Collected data
+---+

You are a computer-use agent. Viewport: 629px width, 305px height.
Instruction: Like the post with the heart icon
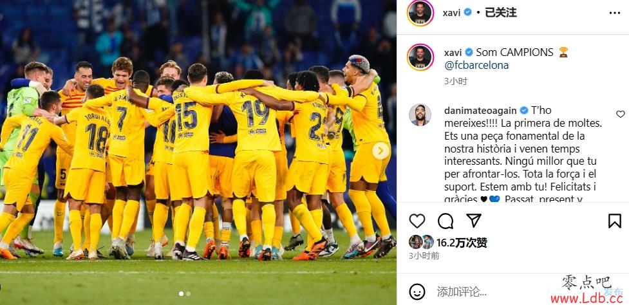pyautogui.click(x=417, y=221)
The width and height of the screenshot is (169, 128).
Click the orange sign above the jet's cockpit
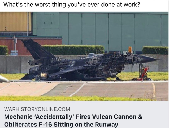click(130, 50)
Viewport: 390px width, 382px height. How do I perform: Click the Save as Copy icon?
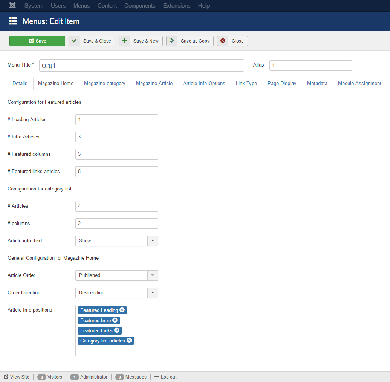click(x=172, y=41)
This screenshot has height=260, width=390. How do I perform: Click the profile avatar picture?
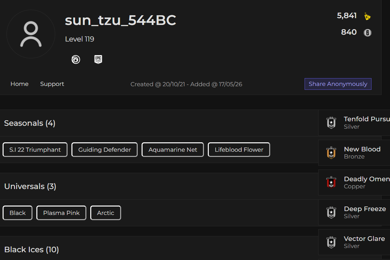(x=31, y=34)
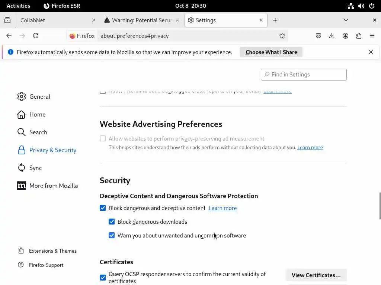Go back with the arrow icon
Viewport: 381px width, 285px height.
(9, 36)
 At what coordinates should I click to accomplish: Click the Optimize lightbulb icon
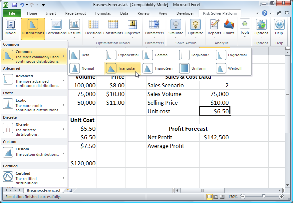(195, 25)
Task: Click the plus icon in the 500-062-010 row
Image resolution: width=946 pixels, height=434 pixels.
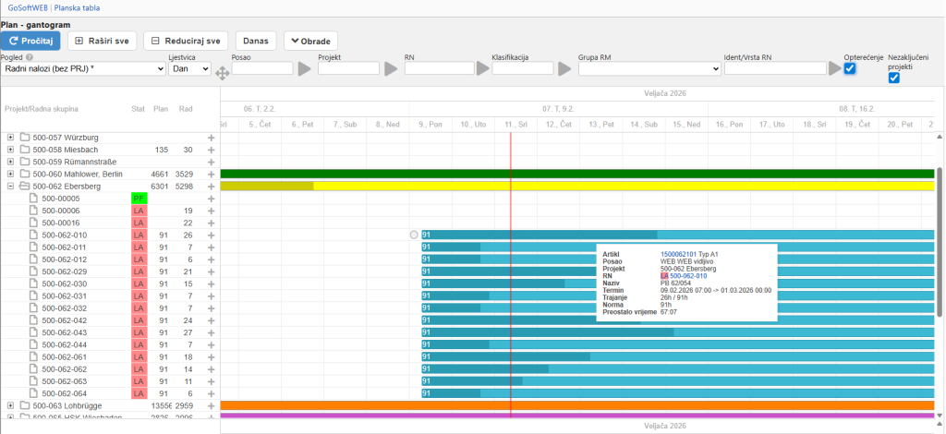Action: pyautogui.click(x=212, y=235)
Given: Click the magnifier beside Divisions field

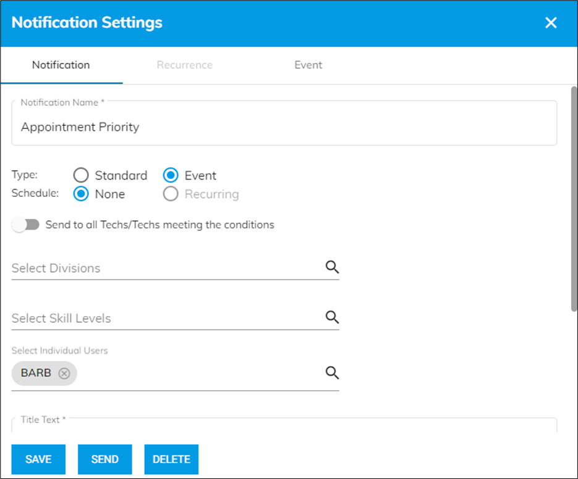Looking at the screenshot, I should point(332,267).
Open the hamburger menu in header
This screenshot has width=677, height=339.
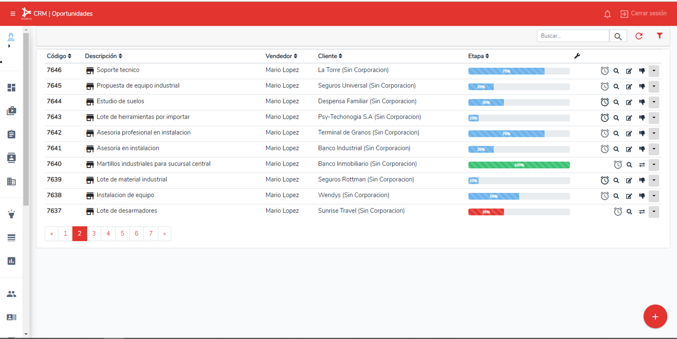pyautogui.click(x=13, y=13)
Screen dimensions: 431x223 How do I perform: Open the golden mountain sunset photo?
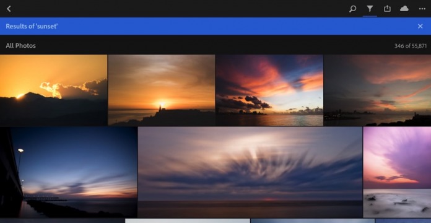click(x=53, y=90)
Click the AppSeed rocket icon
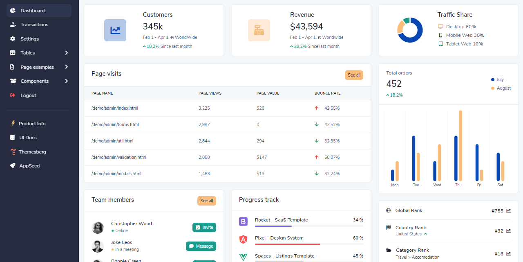The width and height of the screenshot is (523, 262). tap(12, 166)
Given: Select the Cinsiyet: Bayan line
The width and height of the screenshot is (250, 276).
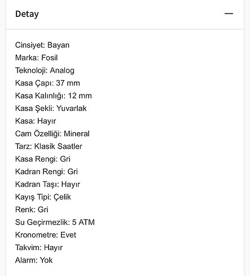Looking at the screenshot, I should pos(42,45).
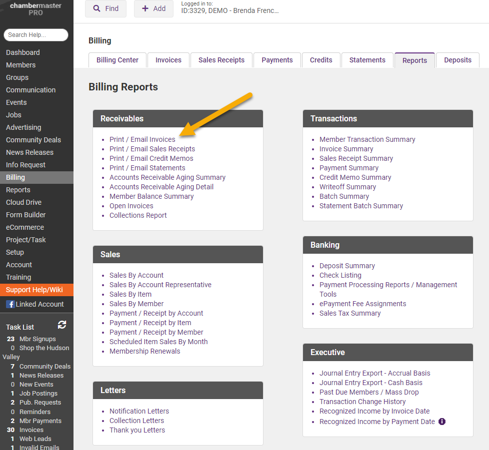Viewport: 489px width, 450px height.
Task: Click the Task List refresh icon
Action: click(x=62, y=325)
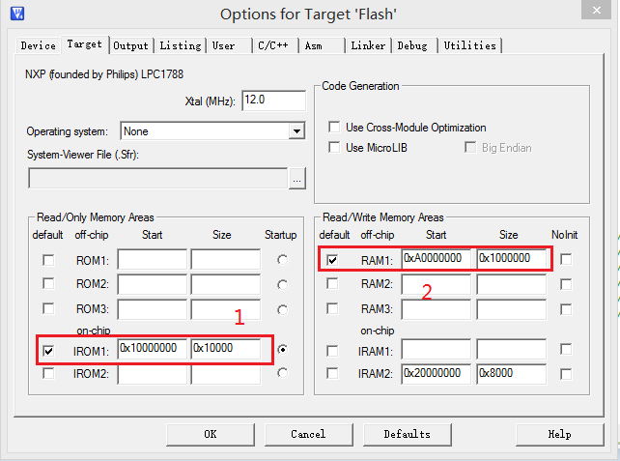Viewport: 620px width, 461px height.
Task: Click the Defaults button
Action: tap(407, 434)
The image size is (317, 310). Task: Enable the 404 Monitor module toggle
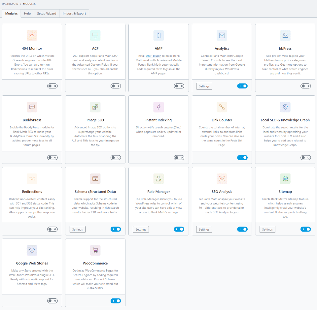[x=52, y=86]
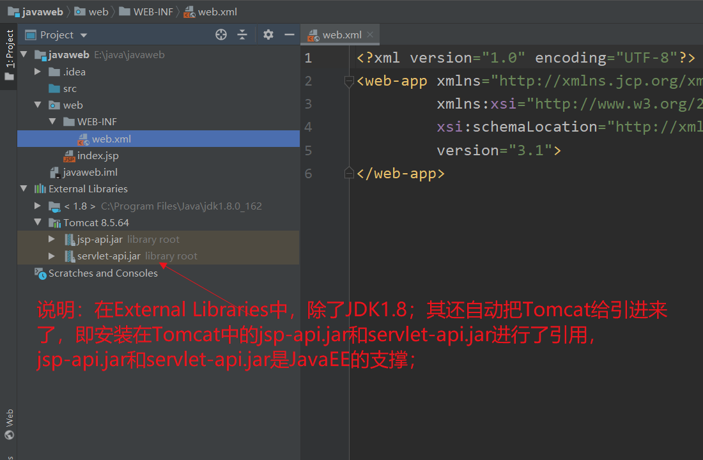Screen dimensions: 703x460
Task: Click the Web tool window button
Action: pos(9,422)
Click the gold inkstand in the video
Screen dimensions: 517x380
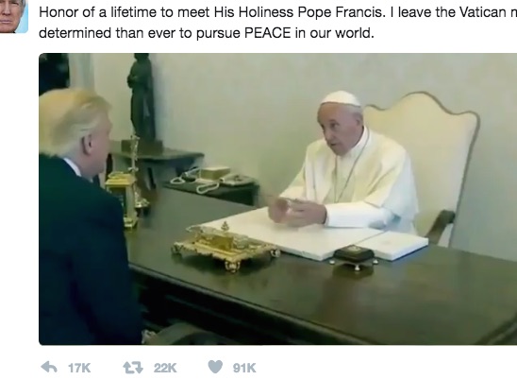coord(225,245)
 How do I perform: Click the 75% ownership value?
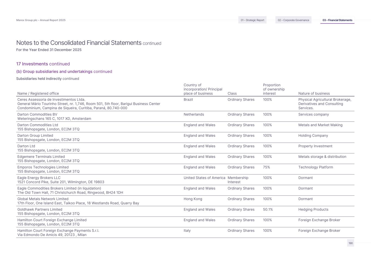(266, 167)
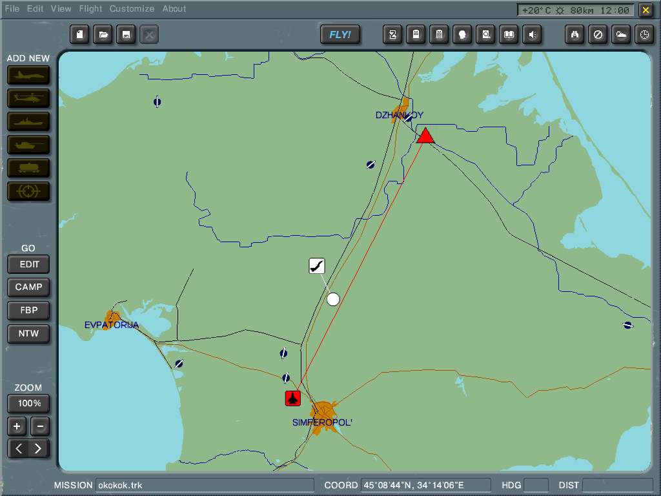Add a new airplane to the mission
The width and height of the screenshot is (661, 496).
coord(28,75)
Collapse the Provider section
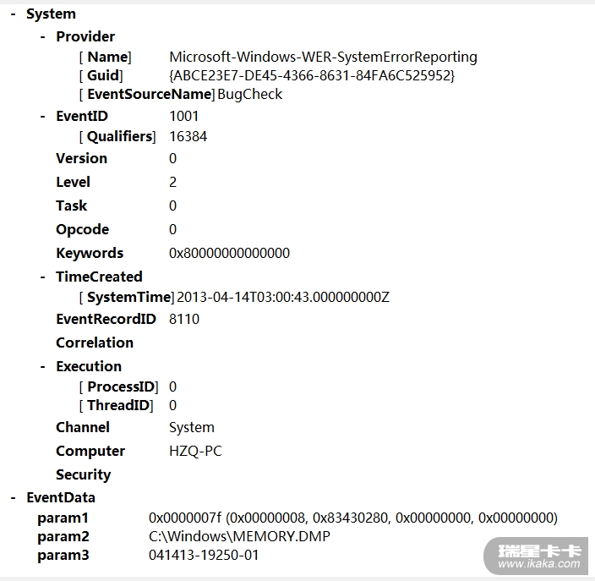Image resolution: width=595 pixels, height=581 pixels. [44, 36]
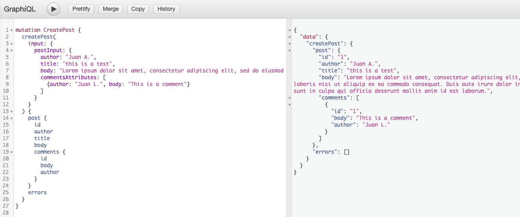Fold the "comments" array in the response
Image resolution: width=520 pixels, height=217 pixels.
coord(290,98)
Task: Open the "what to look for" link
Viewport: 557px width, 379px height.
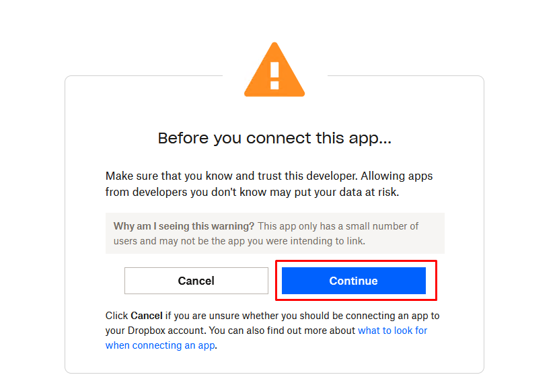Action: 392,331
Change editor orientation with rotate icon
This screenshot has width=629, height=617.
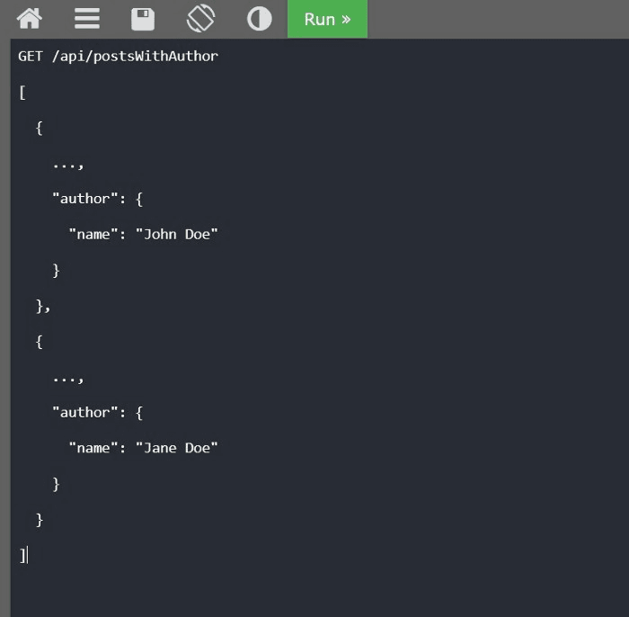[200, 19]
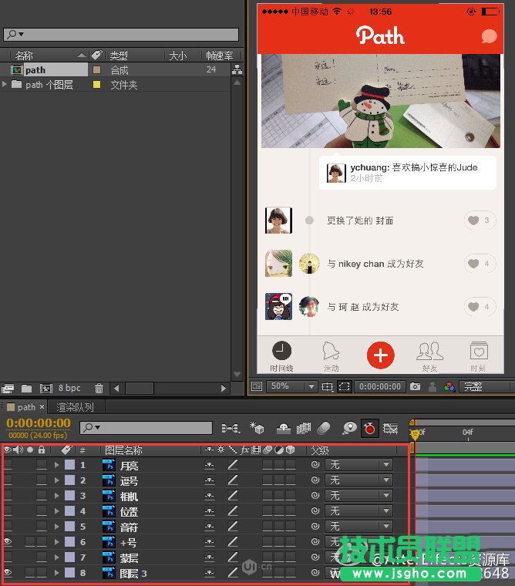Click the snapshot camera icon in viewer
The width and height of the screenshot is (515, 586).
click(416, 386)
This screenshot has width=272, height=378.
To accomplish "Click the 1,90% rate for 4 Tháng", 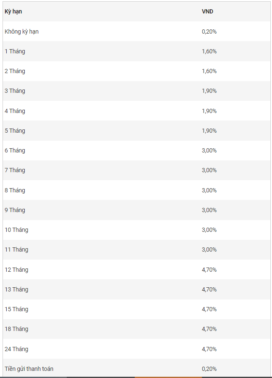I will coord(209,111).
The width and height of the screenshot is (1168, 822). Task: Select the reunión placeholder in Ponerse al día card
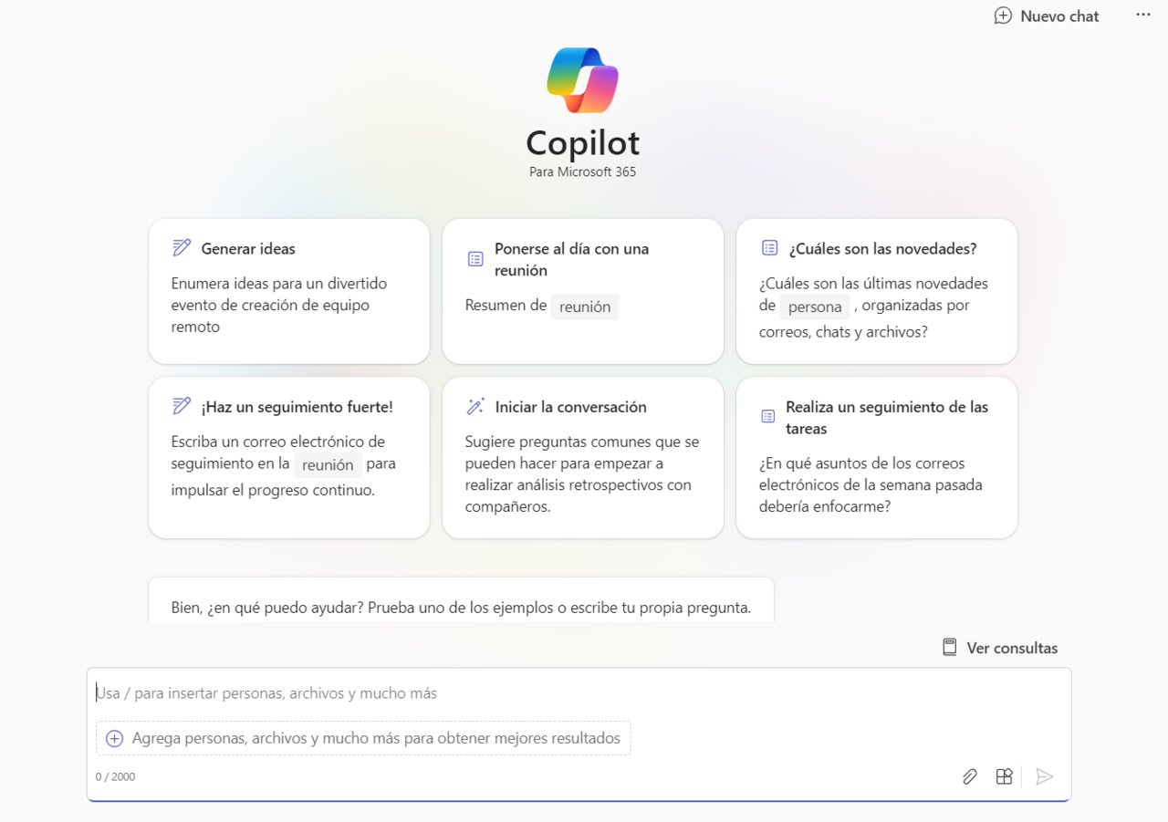pyautogui.click(x=585, y=306)
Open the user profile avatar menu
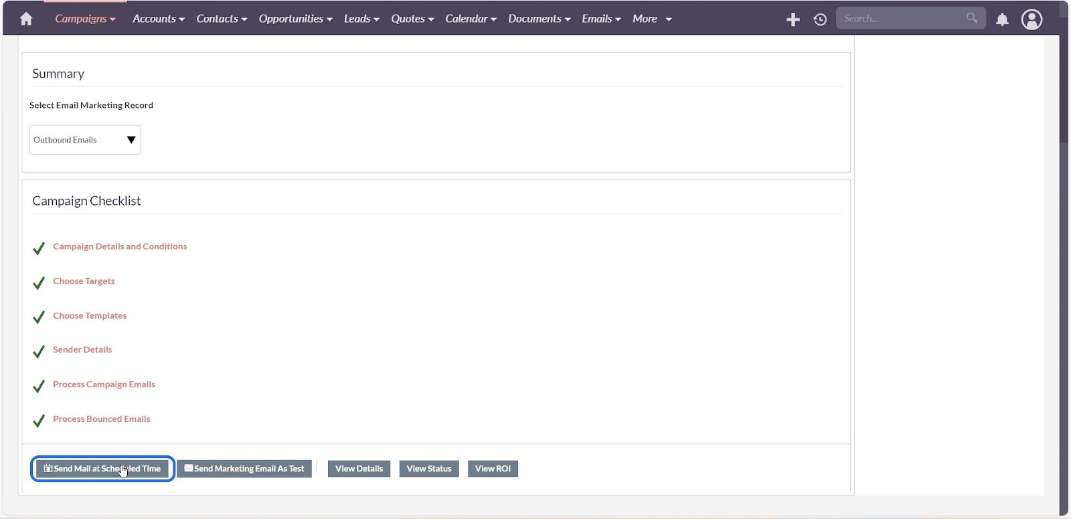This screenshot has width=1071, height=519. click(x=1031, y=19)
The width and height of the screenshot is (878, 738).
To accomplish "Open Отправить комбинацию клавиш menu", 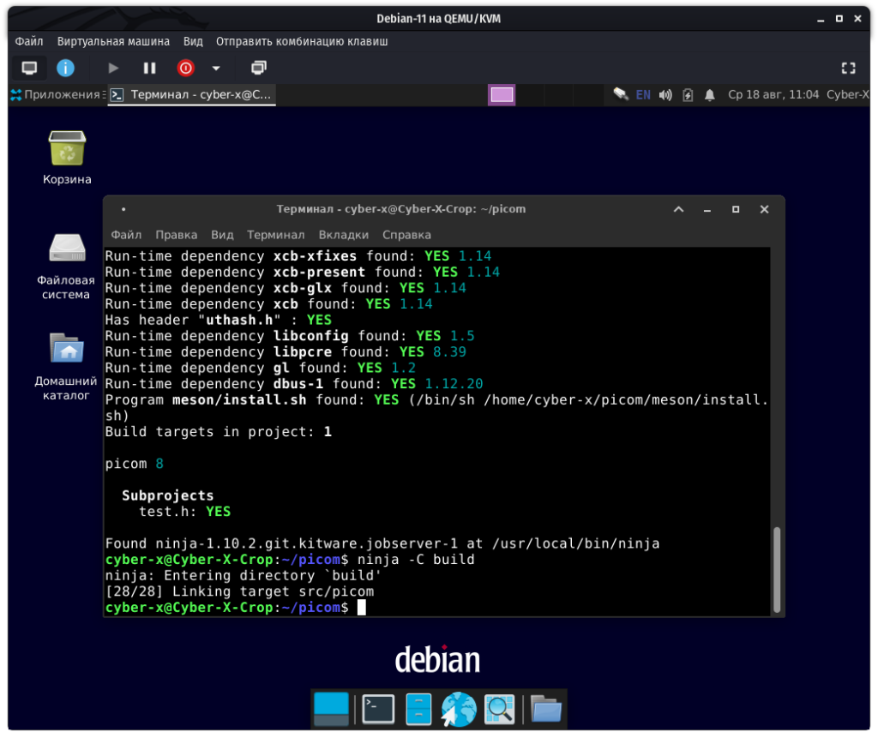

+---+

> Problem to work on: Set down again, exactly, every line above from the one with "Change editor orientation with rotate icon" down to the one with "This screenshot has width=272, height=378.", both ends included. No pictures, and nothing else.

> Response for this exercise:
Change editor orientation with rotate icon
This screenshot has width=629, height=617.
[200, 19]
Click the snapshot camera icon in viewer
The width and height of the screenshot is (515, 586).
click(416, 386)
This screenshot has width=272, height=378.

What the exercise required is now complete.